● What to work on: Exact copy, no pictures: every line from the one that contains "Task: Click the fill color swatch" through the end of the data below, and nothing else.

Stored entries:
# # # #
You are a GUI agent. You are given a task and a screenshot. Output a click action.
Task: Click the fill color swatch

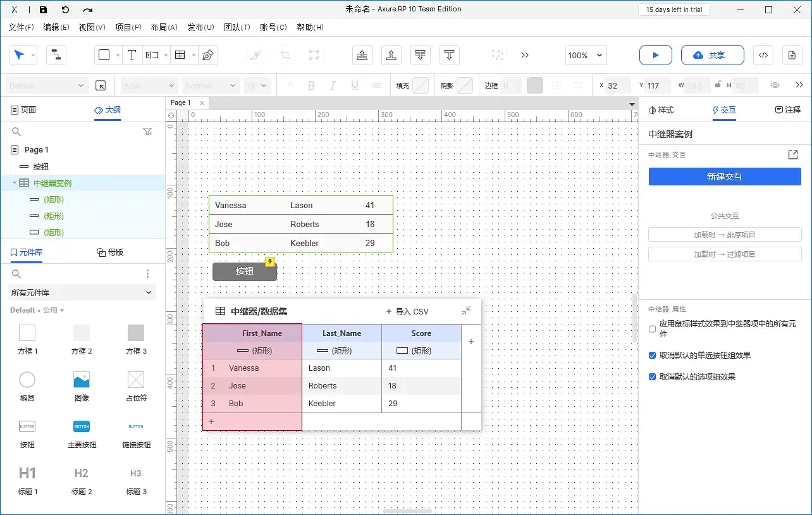421,85
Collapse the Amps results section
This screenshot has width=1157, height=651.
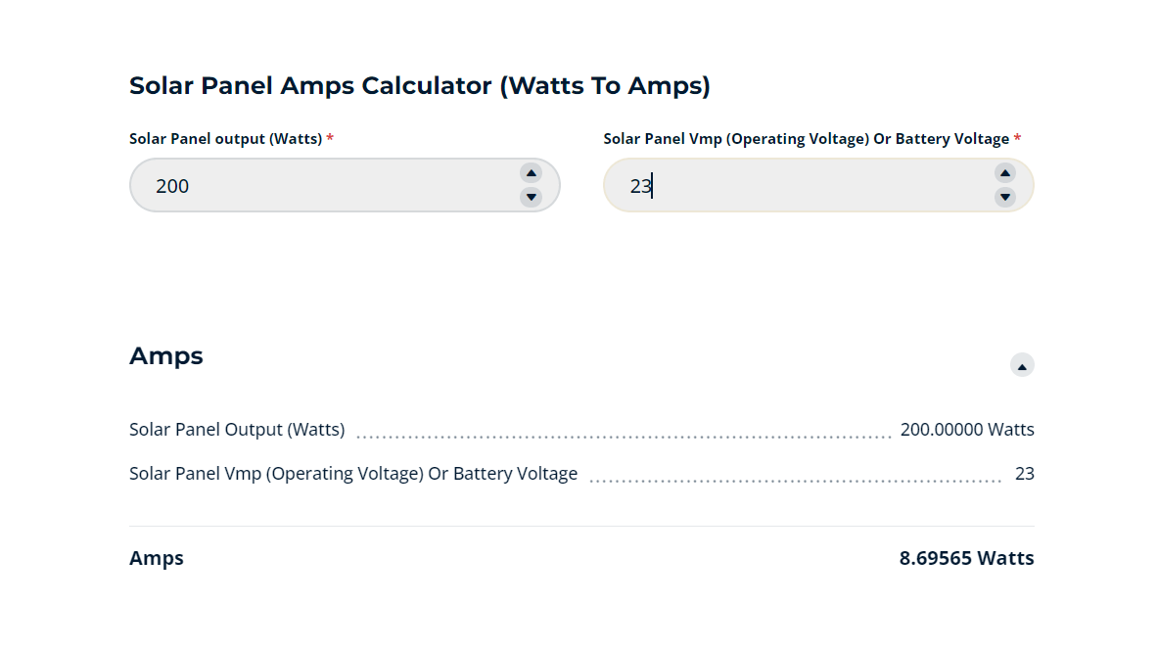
# # # #
● Result of the task:
Task: Click the fill color swatch

421,85
Collapse the Amps results section
This screenshot has width=1157, height=651.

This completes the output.